What is asked: Quote these lines word for word.

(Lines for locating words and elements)
○ ○ ○ ○ ○ ○ ○

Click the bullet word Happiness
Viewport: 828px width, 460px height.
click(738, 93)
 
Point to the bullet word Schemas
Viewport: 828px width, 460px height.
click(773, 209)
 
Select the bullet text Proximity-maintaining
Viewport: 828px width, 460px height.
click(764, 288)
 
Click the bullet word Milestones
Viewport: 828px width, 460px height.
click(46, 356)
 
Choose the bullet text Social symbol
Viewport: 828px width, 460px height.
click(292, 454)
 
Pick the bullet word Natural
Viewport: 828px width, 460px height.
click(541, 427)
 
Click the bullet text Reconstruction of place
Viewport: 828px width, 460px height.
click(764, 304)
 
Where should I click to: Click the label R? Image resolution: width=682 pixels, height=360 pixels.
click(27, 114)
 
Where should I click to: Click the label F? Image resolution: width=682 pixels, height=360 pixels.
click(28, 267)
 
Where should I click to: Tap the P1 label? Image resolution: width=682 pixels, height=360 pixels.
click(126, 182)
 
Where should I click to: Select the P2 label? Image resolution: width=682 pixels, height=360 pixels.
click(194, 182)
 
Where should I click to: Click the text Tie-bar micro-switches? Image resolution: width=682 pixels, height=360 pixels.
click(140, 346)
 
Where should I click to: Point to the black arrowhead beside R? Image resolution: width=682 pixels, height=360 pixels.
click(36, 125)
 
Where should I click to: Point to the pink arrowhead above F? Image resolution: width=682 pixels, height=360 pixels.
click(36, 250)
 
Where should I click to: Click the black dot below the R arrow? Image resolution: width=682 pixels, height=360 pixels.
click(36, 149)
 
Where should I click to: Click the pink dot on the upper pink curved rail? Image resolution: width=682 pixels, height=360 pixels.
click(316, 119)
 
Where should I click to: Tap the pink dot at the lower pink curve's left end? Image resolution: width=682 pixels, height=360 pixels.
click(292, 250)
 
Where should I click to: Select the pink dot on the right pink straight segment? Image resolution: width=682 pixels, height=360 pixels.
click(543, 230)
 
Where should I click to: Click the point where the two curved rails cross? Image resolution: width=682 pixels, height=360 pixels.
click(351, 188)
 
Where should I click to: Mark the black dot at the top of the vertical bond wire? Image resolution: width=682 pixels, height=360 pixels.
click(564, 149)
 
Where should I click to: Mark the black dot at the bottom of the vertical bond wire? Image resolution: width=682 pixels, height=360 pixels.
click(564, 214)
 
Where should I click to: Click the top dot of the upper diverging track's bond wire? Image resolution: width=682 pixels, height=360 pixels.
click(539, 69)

○ ○ ○ ○ ○ ○ ○

Correct answer:
Click the bullet word Happiness
Viewport: 828px width, 460px height.
click(738, 93)
 
Point to the bullet word Schemas
Viewport: 828px width, 460px height.
click(773, 209)
 
Select the bullet text Proximity-maintaining
Viewport: 828px width, 460px height.
click(764, 288)
 
Click the bullet word Milestones
Viewport: 828px width, 460px height.
click(46, 356)
 
Choose the bullet text Social symbol
Viewport: 828px width, 460px height.
click(292, 454)
 
Pick the bullet word Natural
Viewport: 828px width, 460px height.
click(541, 427)
 
Click the bullet text Reconstruction of place
Viewport: 828px width, 460px height.
click(764, 304)
 
Where should I click to: Click the label R? Image resolution: width=682 pixels, height=360 pixels.
click(27, 114)
 
Where should I click to: Click the label F? Image resolution: width=682 pixels, height=360 pixels.
click(28, 267)
 
Where should I click to: Tap the P1 label? Image resolution: width=682 pixels, height=360 pixels.
click(126, 182)
 
Where should I click to: Select the P2 label? Image resolution: width=682 pixels, height=360 pixels.
click(194, 182)
 
Where should I click to: Click the text Tie-bar micro-switches? Image resolution: width=682 pixels, height=360 pixels.
click(140, 346)
 
Where should I click to: Point to the black arrowhead beside R? Image resolution: width=682 pixels, height=360 pixels.
click(36, 125)
 
Where should I click to: Point to the pink arrowhead above F? Image resolution: width=682 pixels, height=360 pixels.
click(36, 250)
 
Where should I click to: Click the black dot below the R arrow? Image resolution: width=682 pixels, height=360 pixels.
click(36, 149)
 
Where should I click to: Click the pink dot on the upper pink curved rail? Image resolution: width=682 pixels, height=360 pixels.
click(316, 119)
 
Where should I click to: Tap the pink dot at the lower pink curve's left end? Image resolution: width=682 pixels, height=360 pixels.
click(292, 250)
 
Where should I click to: Select the pink dot on the right pink straight segment? Image resolution: width=682 pixels, height=360 pixels.
click(543, 230)
 
Where should I click to: Click the point where the two curved rails cross? Image resolution: width=682 pixels, height=360 pixels.
click(351, 188)
 
Where should I click to: Mark the black dot at the top of the vertical bond wire? Image resolution: width=682 pixels, height=360 pixels.
click(564, 149)
 
Where should I click to: Mark the black dot at the bottom of the vertical bond wire? Image resolution: width=682 pixels, height=360 pixels.
click(564, 214)
 
Where should I click to: Click the top dot of the upper diverging track's bond wire? Image resolution: width=682 pixels, height=360 pixels.
click(539, 69)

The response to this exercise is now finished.